The occupiers, on the other hand, said the order was appropriate. They faulted the City for providing temporary emergency accommodation only outside the city.

“The City contends that the high court did not take into account its entire housing programme and treated the emergency housing programme in isolation,” Judge Mabindla-Boqwana said.

“It submits it has an Integrated Human Settlements Framework which is aligned to legislation and policies including the Housing Act and the Housing Code.
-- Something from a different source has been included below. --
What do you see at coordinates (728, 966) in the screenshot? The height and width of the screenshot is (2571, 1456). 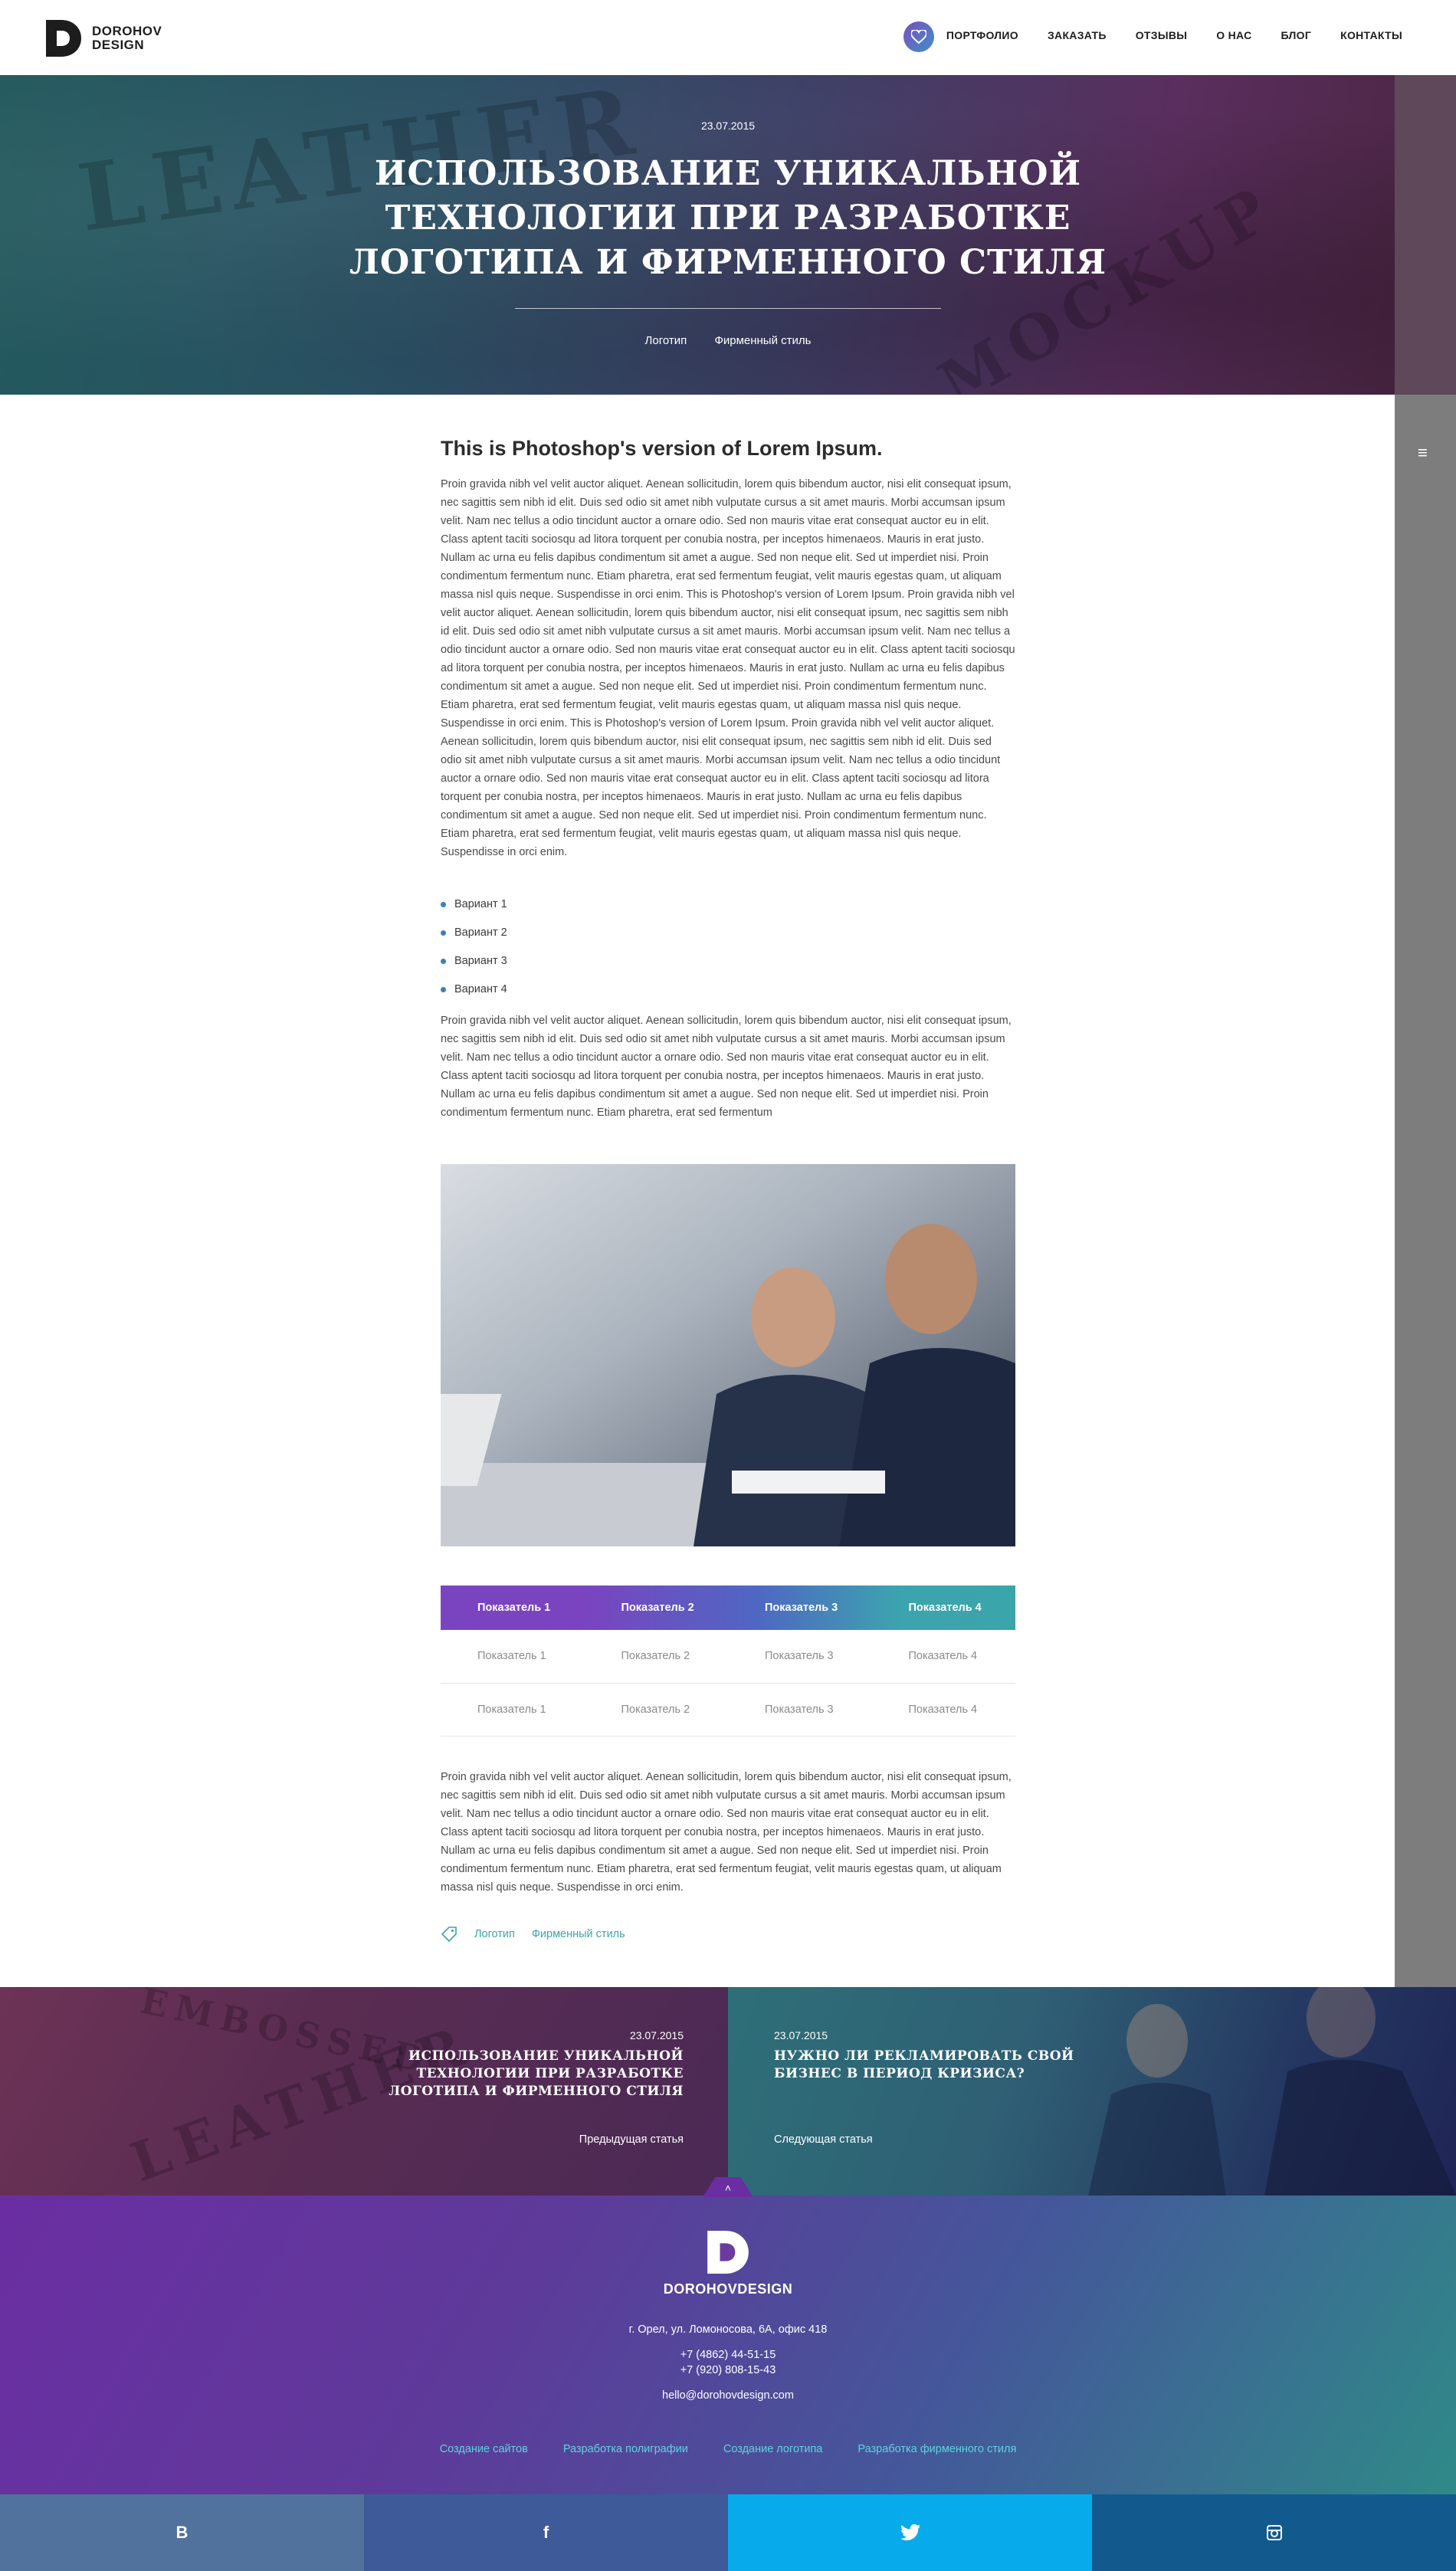 I see `list-item: Вариант 3` at bounding box center [728, 966].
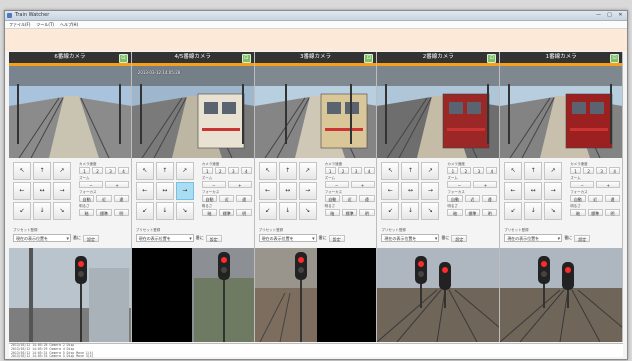  Describe the element at coordinates (598, 15) in the screenshot. I see `minimize-button: —` at that location.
It also has a five-year plan with a number of housing programmes, including emergency housing projects and temporary relocation areas.

“It concedes it has no emergency housing developments in the immediate city centre and surrounds, the reasons for this being complex including the excessively high costs of developing such settlements — triple of what it would be in areas further afield — the very high rates on those properties, the scarcity of land and competing demands for the land.

“It submits however, that there are areas such as Woodstock which are targeted for affordable inner-city social housing and there are a range of projects envisaged for those areas,” the judge said.

She said the order of constitutional invalidity had not been substantiated on the papers before the high court and there was no constitutional duty on the City to provide temporary emergency accommodation at a specific location.

“The fact that no provision is made for emergency housing needs in the inner city, does not render the choices by the City irrational or unreasonable.

“Those choices are not for the court to make.”

Mabindla-Boqwana said, however, that the court had to make a just and equitable order so as not to render the occupiers homeless.

“The City still bears a duty to provide the occupiers with suitable temporary emergency accommodation. It is appropriate that an order be made that such accommodation be at a location as near as possible to the area where they now live.”

The judge said the City had indicated that the offer of moving to Kampies in Philippi still stood.

“The suitability of that is not an issue squarely before us. It is, however, imperative for the City to realise that it has the responsibility of ensuring the occupiers are treated with dignity and care … and should take into account where they work and where their children go to school,” the judge said.

The court upheld the appeal and extended the eviction date to the end of June this year.